If we take up, first, the sufficiency of the counterclaim as presenting a case for affirmative relief, it is evident that there is a defect in substance so far as the two patents not sued on by the plaintiff are concerned. Only by inference is it alleged that the plaintiff has ever claimed that the defendant is infringing these patents. As to them, the controversy may be wholly imaginary; at best it is tenuous. Declaratory judgment may be issued only in cases of actual controversy, otherwise the courts will find themselves passing on questions that are moot or academic. The plaintiff is accordingly entitled to an order dismissing the counterclaim in so far as judgment declaring invalidity of the two patents not involved in the plaintiff's bill is asked for. But the situation is different as to the patent on which the plaintiff has brought suit. The reality of the controversy over that patent, both as to its scope and as to its validity, is evident from the plaintiff's own bill. The counterclaim, while awkwardly constructed, does set forth a sufficient case for declaratory judgment on the patent that is the subject-matter of the suit.

I am of opinion that the counterclaim for declaratory judgment on the patent on which the suit for infringement is based is within the bounds of the Equity Rules. The matters set forth in it present the same transaction as the matters raised by the bill. It is therefore an appropriate counterclaim, whether or not an independent suit in equity on the same facts could be maintained in this court. Moore v. New York Cotton Exchange, 270 U.S. 593, 46 S. Ct. 367, 70 L. Ed. 750, 45 A.L.R. 1370.

The point principally urged by the plaintiff is that a counterclaim must assert matters not otherwise available as a defense under denials and affirmative defenses; otherwise, it is said, the counterclaim is superfluous. Hann v. Venetian Blind Corporation, 15 F. Supp. 372 (D.C. Cal.), is an authority virtually to that effect and the case is one similar to this. But the test of a counterclaim is not whether facts beyond those set up in the defensive part of the answer are pleaded; it is whether the facts pleaded show need of affirmative relief in favor of the defendant. Take the case of an action on a bond, where the answer asserts invalidity of the bond for fraud as a defense and then pleads the same facts again by way of counterclaim for cancellation of the bond. Although the counterclaim covers the same ground as the defense, its soundness is unquestionable. Nor can it be said that a counterclaim for declaratory judgment in a suit for infringement of patent serves no useful purpose. Without the counterclaim the plaintiff might withdraw the suit and leave the rights of the parties in uncertainty. If the defendant by filing a counterclaim for declaratory judgment can prevent such voluntary withdrawal and fasten the plaintiff down to having the respective rights of the parties determined once and for all, the result is a wholesome one.
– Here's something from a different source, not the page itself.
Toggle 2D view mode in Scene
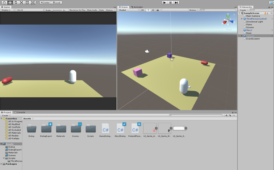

I am accordingly of opinion that in a suit for patent infringement the defendant may counterclaim for a judgment declaring the patent void or not infringed. This is in line with the opinion of Judge Nields in Link-Belt Co. v. Dorr Co., 15 F. Supp. 663 (D.C.Del.).

The counterclaim is good to the extent that declaratory judgment of invalidity of the patent sued on by the plaintiff is prayed for. It is defective as to the other two patents mentioned in it. Since matters relative to all three patents are pleaded inextricably, the order to be entered on this motion will provide that the counterclaim be stricken, with leave to the defendant to put in an amended answer with a counterclaim praying for declaratory judgment as to the patent on which the suit is based.